Collected data entries
┏━━

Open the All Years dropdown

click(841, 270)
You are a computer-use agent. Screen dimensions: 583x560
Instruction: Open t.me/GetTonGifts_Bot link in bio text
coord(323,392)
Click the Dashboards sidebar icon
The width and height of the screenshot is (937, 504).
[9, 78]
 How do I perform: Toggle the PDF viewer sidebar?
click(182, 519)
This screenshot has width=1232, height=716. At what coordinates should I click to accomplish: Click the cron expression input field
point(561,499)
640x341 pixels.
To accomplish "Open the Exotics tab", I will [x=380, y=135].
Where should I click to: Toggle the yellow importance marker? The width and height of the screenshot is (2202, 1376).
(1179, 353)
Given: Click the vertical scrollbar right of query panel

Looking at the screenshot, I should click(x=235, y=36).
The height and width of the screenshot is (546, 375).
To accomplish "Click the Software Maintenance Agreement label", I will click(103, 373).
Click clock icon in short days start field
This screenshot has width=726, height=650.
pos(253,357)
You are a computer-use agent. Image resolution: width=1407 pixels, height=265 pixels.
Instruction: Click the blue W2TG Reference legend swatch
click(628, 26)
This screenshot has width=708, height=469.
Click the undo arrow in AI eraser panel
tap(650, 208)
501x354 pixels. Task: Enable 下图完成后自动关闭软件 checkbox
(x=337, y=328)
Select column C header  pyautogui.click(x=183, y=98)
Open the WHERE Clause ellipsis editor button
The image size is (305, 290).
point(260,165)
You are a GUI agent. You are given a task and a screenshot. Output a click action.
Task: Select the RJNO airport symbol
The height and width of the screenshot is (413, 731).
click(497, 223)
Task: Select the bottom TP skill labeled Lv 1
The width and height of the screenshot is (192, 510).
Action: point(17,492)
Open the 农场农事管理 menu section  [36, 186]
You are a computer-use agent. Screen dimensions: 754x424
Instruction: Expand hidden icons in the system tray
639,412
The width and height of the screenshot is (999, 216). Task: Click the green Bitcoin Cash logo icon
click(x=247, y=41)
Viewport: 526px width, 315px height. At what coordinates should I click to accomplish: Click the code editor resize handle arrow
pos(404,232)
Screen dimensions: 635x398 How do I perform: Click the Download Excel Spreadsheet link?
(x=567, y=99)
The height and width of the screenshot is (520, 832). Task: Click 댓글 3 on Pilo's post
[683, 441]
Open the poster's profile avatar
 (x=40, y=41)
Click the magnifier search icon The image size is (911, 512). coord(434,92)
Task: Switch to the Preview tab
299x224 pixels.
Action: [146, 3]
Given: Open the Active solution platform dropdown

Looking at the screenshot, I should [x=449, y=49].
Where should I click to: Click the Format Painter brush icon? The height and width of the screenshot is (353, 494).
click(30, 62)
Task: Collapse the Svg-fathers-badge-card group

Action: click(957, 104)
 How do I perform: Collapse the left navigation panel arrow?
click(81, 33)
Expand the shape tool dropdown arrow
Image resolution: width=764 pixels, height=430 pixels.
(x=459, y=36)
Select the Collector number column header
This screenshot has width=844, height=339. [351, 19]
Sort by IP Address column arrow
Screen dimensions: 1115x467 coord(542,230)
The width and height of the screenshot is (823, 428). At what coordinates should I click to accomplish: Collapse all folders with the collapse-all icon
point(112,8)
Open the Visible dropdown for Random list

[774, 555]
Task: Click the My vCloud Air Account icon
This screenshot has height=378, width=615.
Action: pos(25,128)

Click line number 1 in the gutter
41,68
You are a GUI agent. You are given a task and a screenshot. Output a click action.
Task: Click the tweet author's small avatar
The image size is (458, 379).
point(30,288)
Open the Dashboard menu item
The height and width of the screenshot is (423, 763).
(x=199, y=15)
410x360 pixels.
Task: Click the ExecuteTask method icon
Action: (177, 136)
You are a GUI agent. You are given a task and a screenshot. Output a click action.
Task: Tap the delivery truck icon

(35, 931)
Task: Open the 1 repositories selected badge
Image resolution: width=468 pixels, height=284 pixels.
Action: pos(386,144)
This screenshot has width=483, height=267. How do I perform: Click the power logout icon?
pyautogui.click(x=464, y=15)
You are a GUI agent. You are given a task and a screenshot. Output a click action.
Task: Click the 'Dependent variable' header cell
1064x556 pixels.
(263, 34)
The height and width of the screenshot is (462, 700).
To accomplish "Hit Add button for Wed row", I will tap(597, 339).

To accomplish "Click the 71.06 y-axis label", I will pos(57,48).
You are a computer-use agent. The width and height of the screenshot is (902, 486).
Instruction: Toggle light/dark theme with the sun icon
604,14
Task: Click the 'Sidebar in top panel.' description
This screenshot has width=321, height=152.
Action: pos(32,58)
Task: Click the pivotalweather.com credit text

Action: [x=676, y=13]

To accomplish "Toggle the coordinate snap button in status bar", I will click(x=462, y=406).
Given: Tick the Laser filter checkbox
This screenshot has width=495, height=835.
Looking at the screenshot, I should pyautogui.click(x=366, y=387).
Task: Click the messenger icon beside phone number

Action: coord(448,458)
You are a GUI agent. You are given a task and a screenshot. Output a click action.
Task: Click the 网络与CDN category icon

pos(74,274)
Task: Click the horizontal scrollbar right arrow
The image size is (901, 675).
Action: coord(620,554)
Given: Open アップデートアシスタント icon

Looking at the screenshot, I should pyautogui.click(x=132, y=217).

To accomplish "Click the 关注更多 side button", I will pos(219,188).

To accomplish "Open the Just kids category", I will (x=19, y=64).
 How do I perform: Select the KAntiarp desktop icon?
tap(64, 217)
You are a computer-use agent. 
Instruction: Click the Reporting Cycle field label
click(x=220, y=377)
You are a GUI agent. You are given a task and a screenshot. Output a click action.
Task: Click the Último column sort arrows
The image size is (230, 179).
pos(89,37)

┗━━

# [What to work on]
All entries above are to be copied exactly, with none left out.

# [Solution for this problem]
Open the All Years dropdown

click(841, 270)
You are a computer-use agent. Screen dimensions: 583x560
Instruction: Open t.me/GetTonGifts_Bot link in bio text
coord(323,392)
Click the Dashboards sidebar icon
The width and height of the screenshot is (937, 504).
[9, 78]
 How do I perform: Toggle the PDF viewer sidebar?
click(182, 519)
This screenshot has width=1232, height=716. At what coordinates should I click to accomplish: Click the cron expression input field
point(561,499)
640x341 pixels.
To accomplish "Open the Exotics tab", I will [x=380, y=135].
Where should I click to: Toggle the yellow importance marker? The width and height of the screenshot is (2202, 1376).
(1179, 353)
Given: Click the vertical scrollbar right of query panel

Looking at the screenshot, I should click(x=235, y=36).
The height and width of the screenshot is (546, 375).
To accomplish "Click the Software Maintenance Agreement label", I will click(103, 373).
Click clock icon in short days start field
This screenshot has width=726, height=650.
pos(253,357)
You are a computer-use agent. Image resolution: width=1407 pixels, height=265 pixels.
Instruction: Click the blue W2TG Reference legend swatch
click(628, 26)
This screenshot has width=708, height=469.
Click the undo arrow in AI eraser panel
tap(650, 208)
501x354 pixels. Task: Enable 下图完成后自动关闭软件 checkbox
(x=337, y=328)
Select column C header  pyautogui.click(x=183, y=98)
Open the WHERE Clause ellipsis editor button
The image size is (305, 290).
point(260,165)
You are a GUI agent. You are given a task and a screenshot. Output a click action.
Task: Select the RJNO airport symbol
The height and width of the screenshot is (413, 731).
click(497, 223)
Task: Select the bottom TP skill labeled Lv 1
The width and height of the screenshot is (192, 510).
Action: point(17,492)
Open the 农场农事管理 menu section  [36, 186]
You are a computer-use agent. Screen dimensions: 754x424
Instruction: Expand hidden icons in the system tray
639,412
The width and height of the screenshot is (999, 216). Task: Click the green Bitcoin Cash logo icon
click(x=247, y=41)
Viewport: 526px width, 315px height. At what coordinates should I click to accomplish: Click the code editor resize handle arrow
pos(404,232)
Screen dimensions: 635x398 How do I perform: Click the Download Excel Spreadsheet link?
(x=567, y=99)
The height and width of the screenshot is (520, 832). Task: Click 댓글 3 on Pilo's post
[683, 441]
Open the poster's profile avatar
 (x=40, y=41)
Click the magnifier search icon The image size is (911, 512). coord(434,92)
Task: Switch to the Preview tab
299x224 pixels.
Action: [146, 3]
Given: Open the Active solution platform dropdown

Looking at the screenshot, I should [x=449, y=49].
Where should I click to: Click the Format Painter brush icon? The height and width of the screenshot is (353, 494).
click(30, 62)
Task: Collapse the Svg-fathers-badge-card group

Action: click(957, 104)
 How do I perform: Collapse the left navigation panel arrow?
click(81, 33)
Expand the shape tool dropdown arrow
Image resolution: width=764 pixels, height=430 pixels.
(x=459, y=36)
Select the Collector number column header
This screenshot has width=844, height=339. [351, 19]
Sort by IP Address column arrow
Screen dimensions: 1115x467 coord(542,230)
The width and height of the screenshot is (823, 428). At what coordinates should I click to accomplish: Collapse all folders with the collapse-all icon
point(112,8)
Open the Visible dropdown for Random list

[774, 555]
Task: Click the My vCloud Air Account icon
This screenshot has height=378, width=615.
Action: pos(25,128)

Click line number 1 in the gutter
41,68
You are a GUI agent. You are given a task and a screenshot. Output a click action.
Task: Click the tweet author's small avatar
The image size is (458, 379).
point(30,288)
Open the Dashboard menu item
The height and width of the screenshot is (423, 763).
(x=199, y=15)
410x360 pixels.
Task: Click the ExecuteTask method icon
Action: (177, 136)
You are a GUI agent. You are given a task and a screenshot. Output a click action.
Task: Tap the delivery truck icon

(35, 931)
Task: Open the 1 repositories selected badge
Image resolution: width=468 pixels, height=284 pixels.
Action: pos(386,144)
This screenshot has width=483, height=267. How do I perform: Click the power logout icon?
pyautogui.click(x=464, y=15)
You are a GUI agent. You are given a task and a screenshot. Output a click action.
Task: Click the 'Dependent variable' header cell
1064x556 pixels.
(263, 34)
The height and width of the screenshot is (462, 700).
To accomplish "Hit Add button for Wed row", I will tap(597, 339).

To accomplish "Click the 71.06 y-axis label", I will pos(57,48).
You are a computer-use agent. The width and height of the screenshot is (902, 486).
Instruction: Toggle light/dark theme with the sun icon
604,14
Task: Click the 'Sidebar in top panel.' description
This screenshot has width=321, height=152.
Action: pos(32,58)
Task: Click the pivotalweather.com credit text

Action: [x=676, y=13]

To accomplish "Toggle the coordinate snap button in status bar", I will click(x=462, y=406).
Given: Tick the Laser filter checkbox
This screenshot has width=495, height=835.
Looking at the screenshot, I should pyautogui.click(x=366, y=387).
Task: Click the messenger icon beside phone number

Action: coord(448,458)
You are a GUI agent. You are given a task and a screenshot. Output a click action.
Task: Click the 网络与CDN category icon

pos(74,274)
Task: Click the horizontal scrollbar right arrow
The image size is (901, 675).
Action: coord(620,554)
Given: Open アップデートアシスタント icon

Looking at the screenshot, I should pyautogui.click(x=132, y=217).

To accomplish "Click the 关注更多 side button", I will pos(219,188).

To accomplish "Open the Just kids category", I will (x=19, y=64).
 How do I perform: Select the KAntiarp desktop icon?
tap(64, 217)
You are a computer-use agent. 
Instruction: Click the Reporting Cycle field label
click(x=220, y=377)
You are a GUI agent. You are given a task and a screenshot. Output a click action.
Task: Click the Último column sort arrows
The image size is (230, 179).
pos(89,37)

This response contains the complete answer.